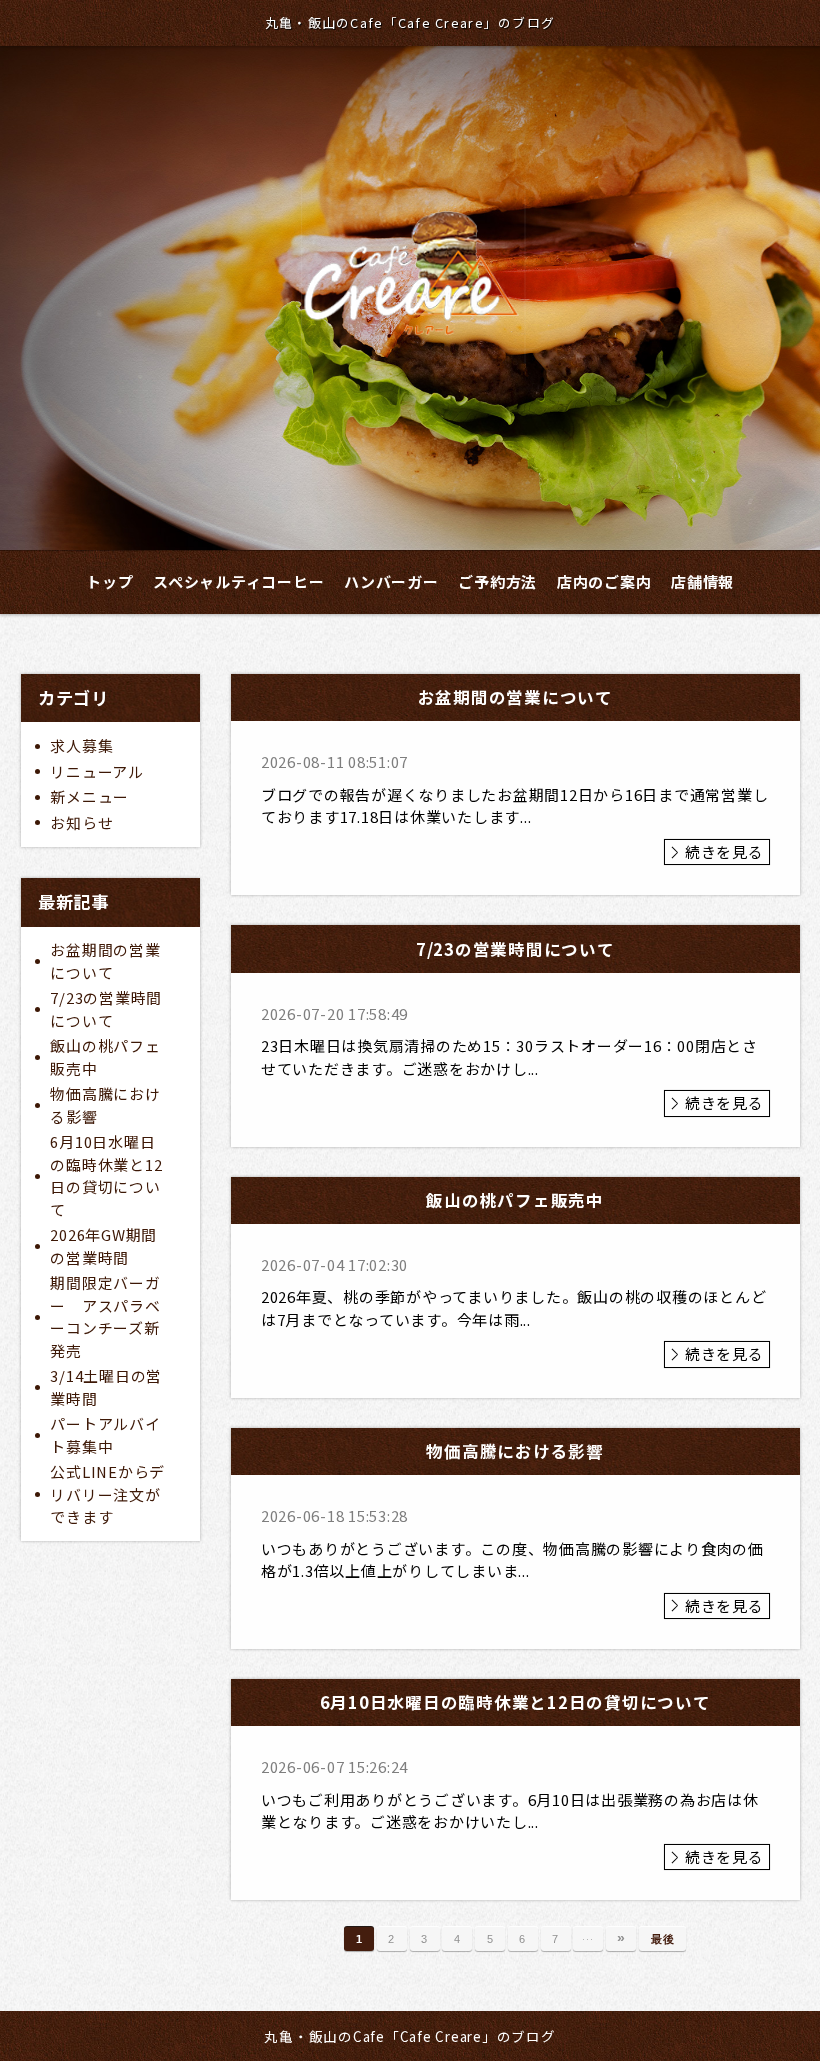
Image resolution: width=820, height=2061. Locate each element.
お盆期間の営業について (105, 961)
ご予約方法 (497, 581)
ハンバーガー (391, 581)
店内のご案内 (604, 581)
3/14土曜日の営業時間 (106, 1387)
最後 (663, 1939)
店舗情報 (702, 581)
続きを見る (724, 851)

··········

◆ What is being asked ◆
Write out each line again, exactly as it appears above, except for any picture.

◆ Response for this exercise ◆
Image resolution: width=820, height=2061. Locate each element.
お盆期間の営業について (105, 961)
ご予約方法 (497, 581)
ハンバーガー (391, 581)
店内のご案内 (604, 581)
3/14土曜日の営業時間 (106, 1387)
最後 (663, 1939)
店舗情報 (702, 581)
続きを見る (724, 851)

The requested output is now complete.